* _Data supplied_
|---|
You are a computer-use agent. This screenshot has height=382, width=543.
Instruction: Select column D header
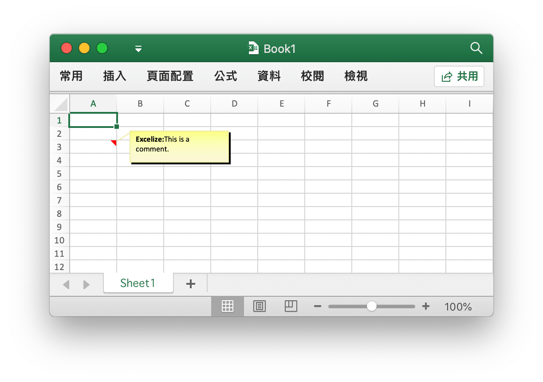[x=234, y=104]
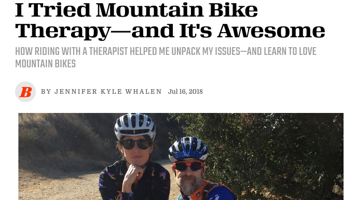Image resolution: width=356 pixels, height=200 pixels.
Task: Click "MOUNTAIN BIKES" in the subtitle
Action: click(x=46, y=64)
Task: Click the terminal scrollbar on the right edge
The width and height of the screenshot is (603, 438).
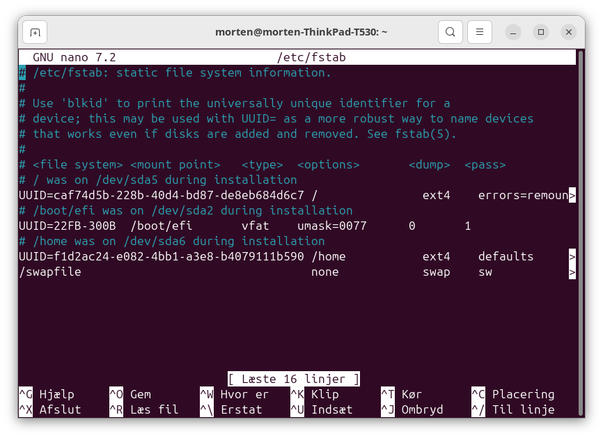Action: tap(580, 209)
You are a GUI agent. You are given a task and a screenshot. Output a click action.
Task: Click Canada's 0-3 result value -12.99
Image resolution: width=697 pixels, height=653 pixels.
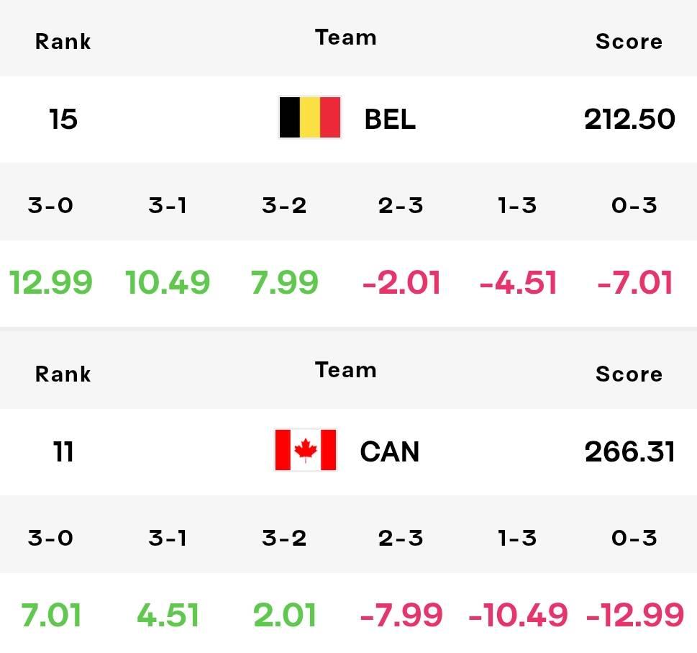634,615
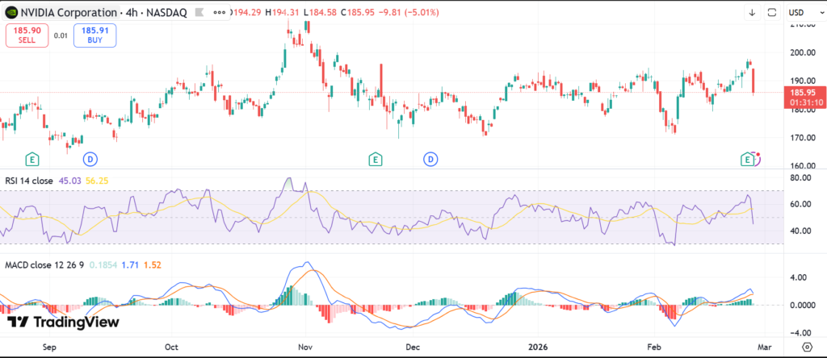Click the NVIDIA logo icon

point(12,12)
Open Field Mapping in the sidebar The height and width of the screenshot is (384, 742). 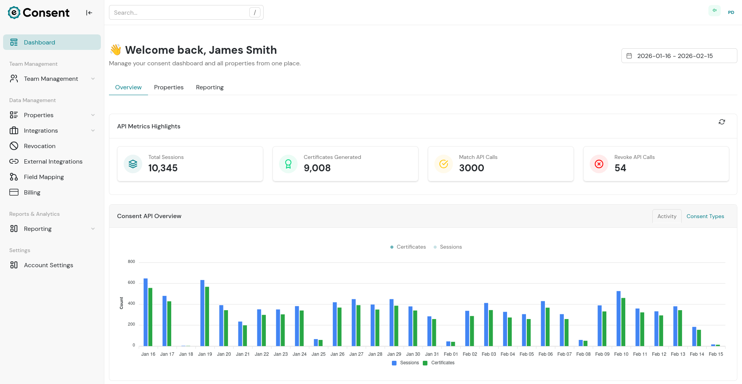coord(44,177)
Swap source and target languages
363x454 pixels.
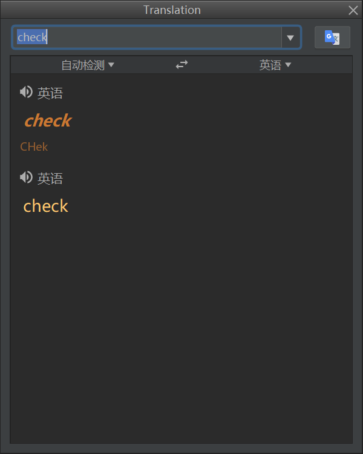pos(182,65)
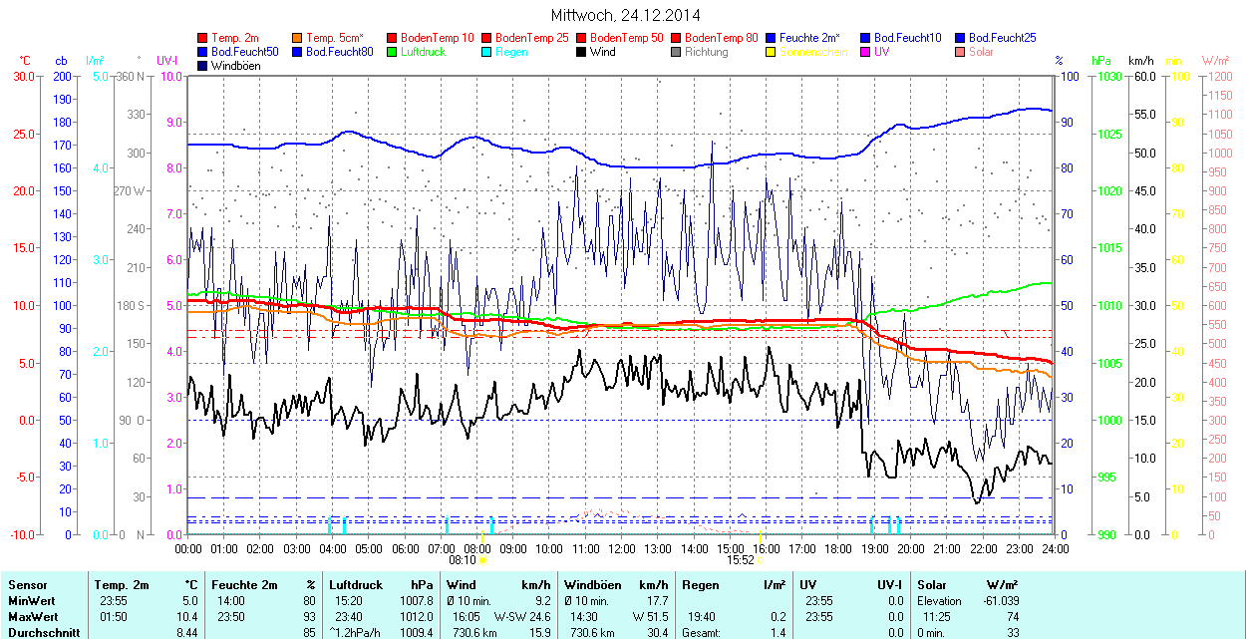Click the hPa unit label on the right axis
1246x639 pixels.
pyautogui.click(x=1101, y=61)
|---|
* _The task_
Write out exactly the lines above, from the very first through the line containing "Task: Click the", both kept, with the pictures removed.

* _Problem solution_
You are a computer-use agent. This screenshot has height=382, width=543.
Instruction: Select column D header
[x=234, y=104]
Image resolution: width=356 pixels, height=200 pixels.
Task: Click "MOUNTAIN BIKES" in the subtitle
Action: click(x=46, y=64)
Task: Click the terminal scrollbar on the right edge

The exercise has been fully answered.